Hi my name is Chris and the local archery store told me about this website. I have a Fred Bear Gold Medalion Recurve Bow with a 38# pull. I am trying to sell this item to someone who will appreciate it. Please let me know if you are interested or if you can help me figure out how to post this on the right spot on this forum. Thank you for your time.


----------



## Tim Roberts (Jul 13, 2002)

:wav: :yo: *G'day.*







to *Archery Talk* Chris. Have fun here.  You can post in the Classified section.


----------



## wicked1Joe (May 19, 2009)

Try the classifieds....

:wav:Welcome to AT:wav:


----------



## Recurve38 (Nov 4, 2009)

Thank you for the advice but how do I get to the classifides? And it says I have to post 5 times in order to put my email on there.
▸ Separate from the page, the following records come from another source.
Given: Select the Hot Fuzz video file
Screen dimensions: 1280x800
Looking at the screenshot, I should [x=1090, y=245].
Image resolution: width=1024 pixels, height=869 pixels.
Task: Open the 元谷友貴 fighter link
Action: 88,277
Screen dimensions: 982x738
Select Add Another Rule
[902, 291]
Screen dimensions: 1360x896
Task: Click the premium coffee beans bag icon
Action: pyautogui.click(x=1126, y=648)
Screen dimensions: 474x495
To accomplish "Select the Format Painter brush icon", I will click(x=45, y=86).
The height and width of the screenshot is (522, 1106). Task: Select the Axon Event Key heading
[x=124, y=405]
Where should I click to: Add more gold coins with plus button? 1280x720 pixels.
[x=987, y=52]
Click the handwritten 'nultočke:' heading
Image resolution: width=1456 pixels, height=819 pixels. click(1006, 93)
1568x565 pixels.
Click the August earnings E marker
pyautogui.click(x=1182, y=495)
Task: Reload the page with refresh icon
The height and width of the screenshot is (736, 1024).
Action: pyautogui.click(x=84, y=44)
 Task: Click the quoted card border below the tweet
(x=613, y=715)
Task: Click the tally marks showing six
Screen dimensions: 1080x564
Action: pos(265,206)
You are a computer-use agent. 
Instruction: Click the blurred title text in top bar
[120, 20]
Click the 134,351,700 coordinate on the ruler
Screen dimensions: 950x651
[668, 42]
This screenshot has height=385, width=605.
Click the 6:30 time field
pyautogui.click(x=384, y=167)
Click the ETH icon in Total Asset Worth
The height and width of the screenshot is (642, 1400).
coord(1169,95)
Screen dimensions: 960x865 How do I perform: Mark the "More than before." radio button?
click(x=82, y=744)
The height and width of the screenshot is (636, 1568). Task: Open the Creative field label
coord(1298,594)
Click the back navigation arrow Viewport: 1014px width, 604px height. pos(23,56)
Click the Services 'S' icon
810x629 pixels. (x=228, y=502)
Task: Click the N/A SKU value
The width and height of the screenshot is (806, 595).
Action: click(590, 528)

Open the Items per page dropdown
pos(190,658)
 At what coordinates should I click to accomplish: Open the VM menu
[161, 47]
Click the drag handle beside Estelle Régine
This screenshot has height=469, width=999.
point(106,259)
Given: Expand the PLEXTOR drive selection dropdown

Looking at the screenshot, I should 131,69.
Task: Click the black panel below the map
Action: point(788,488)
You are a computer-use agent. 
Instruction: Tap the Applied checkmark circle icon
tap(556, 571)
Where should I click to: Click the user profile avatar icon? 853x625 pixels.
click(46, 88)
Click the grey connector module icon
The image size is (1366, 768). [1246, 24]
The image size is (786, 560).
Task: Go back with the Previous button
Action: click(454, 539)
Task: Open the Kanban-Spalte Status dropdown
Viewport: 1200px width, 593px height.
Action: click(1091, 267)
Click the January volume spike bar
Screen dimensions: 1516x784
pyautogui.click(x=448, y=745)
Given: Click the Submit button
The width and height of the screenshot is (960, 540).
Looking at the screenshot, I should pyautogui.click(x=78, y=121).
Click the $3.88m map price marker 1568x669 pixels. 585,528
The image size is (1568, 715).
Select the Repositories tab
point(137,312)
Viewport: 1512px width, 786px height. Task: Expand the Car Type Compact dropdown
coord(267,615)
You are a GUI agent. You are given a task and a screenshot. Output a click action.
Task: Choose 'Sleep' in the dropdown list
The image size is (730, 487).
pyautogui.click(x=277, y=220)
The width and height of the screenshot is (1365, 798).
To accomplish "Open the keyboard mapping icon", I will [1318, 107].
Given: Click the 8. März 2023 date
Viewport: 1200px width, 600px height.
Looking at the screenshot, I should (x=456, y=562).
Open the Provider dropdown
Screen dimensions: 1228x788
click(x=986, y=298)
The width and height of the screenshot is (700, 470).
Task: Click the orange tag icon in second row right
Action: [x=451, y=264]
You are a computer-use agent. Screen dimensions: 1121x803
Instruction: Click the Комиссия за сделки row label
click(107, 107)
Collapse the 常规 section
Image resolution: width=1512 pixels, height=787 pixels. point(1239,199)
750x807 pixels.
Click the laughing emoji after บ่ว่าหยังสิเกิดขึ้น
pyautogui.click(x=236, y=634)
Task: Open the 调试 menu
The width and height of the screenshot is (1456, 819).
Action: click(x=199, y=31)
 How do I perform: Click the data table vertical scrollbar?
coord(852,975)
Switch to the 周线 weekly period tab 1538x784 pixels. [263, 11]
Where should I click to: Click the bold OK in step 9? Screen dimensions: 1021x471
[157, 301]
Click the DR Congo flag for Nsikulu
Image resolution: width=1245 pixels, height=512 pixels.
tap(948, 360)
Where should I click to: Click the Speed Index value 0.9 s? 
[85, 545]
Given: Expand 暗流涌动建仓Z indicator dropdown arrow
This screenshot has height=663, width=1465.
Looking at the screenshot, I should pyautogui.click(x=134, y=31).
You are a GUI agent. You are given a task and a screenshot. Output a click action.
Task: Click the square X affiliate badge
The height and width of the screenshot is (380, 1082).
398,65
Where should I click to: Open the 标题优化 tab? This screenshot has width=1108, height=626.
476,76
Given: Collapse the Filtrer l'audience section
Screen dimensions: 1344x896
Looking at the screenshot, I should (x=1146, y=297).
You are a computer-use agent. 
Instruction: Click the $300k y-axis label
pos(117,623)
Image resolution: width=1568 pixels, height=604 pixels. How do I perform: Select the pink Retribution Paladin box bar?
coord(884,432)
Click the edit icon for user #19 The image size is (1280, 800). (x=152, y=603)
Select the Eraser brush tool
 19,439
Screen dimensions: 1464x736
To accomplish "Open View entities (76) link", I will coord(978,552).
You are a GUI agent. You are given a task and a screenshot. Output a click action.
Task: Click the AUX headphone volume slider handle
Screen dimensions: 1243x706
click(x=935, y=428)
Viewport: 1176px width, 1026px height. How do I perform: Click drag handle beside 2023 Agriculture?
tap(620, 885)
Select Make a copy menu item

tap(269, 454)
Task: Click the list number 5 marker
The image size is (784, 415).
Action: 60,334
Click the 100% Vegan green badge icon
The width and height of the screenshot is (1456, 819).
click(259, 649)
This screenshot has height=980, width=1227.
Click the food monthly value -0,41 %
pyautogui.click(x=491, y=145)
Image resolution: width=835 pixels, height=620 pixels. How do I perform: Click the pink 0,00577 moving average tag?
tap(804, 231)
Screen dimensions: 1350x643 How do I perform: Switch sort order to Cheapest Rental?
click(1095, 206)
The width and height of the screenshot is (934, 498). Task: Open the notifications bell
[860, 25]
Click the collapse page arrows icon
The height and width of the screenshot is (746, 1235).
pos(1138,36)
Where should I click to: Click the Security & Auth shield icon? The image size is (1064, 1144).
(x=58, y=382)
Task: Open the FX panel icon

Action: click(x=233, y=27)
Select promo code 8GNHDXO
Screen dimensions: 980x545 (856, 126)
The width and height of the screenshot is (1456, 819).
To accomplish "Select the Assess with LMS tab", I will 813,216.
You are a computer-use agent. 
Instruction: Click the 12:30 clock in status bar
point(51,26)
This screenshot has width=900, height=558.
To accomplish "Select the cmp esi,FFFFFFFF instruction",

Why is that?


----------



## Bayou Bowhunter (Sep 18, 2007)

:welcome: to Archery Talk! :cheers:


----------



## rycountryboy (Feb 21, 2008)

:welcome: to AT


----------



## BWiz (Dec 15, 2008)

:welcomesign: to AT!!


----------



## Dthbyhoyt (Dec 4, 2004)

:welcome: 2 ArcheryTalk


----------



## Double S (Mar 30, 2008)

Welcome to AT.


----------



## tylerolsen12 (Feb 8, 2007)

welcome to AT


----------